과제 제시: 아래 행 가운데 "Viewport"라는 문자열이 들어 있는 줄을 모두 뽑아 그대로 옮겨 적으세요.

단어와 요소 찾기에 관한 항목
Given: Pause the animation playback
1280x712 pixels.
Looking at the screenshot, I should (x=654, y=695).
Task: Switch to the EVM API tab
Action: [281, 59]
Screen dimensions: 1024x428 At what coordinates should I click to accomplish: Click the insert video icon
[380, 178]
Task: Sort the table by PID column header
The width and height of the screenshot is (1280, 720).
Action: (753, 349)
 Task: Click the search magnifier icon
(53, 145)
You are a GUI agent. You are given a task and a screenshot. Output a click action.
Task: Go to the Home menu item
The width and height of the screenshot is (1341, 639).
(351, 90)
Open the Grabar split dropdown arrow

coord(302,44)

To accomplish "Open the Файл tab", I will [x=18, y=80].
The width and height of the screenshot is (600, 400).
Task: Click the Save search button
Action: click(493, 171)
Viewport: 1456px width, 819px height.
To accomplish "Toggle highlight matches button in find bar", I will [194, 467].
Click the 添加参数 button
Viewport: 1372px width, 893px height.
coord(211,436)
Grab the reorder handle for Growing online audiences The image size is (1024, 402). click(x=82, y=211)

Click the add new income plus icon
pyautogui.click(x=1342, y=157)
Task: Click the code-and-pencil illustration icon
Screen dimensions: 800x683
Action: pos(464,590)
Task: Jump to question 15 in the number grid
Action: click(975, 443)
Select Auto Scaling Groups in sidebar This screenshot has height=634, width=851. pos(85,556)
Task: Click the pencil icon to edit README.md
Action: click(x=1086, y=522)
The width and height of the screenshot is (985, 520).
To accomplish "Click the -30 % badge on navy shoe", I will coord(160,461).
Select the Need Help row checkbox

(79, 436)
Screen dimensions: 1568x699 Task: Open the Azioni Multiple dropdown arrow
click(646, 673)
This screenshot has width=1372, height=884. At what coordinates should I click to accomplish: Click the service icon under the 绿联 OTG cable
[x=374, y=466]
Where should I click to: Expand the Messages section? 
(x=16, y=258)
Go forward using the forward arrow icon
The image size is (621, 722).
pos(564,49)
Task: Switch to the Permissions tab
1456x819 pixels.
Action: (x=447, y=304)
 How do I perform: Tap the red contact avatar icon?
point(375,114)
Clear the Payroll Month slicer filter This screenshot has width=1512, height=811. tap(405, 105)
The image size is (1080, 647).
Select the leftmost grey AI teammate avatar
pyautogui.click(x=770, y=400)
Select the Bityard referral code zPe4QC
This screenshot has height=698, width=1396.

전체 답안:
Viewport: 1456px width, 819px height.
Viewport: 1372px width, 893px height.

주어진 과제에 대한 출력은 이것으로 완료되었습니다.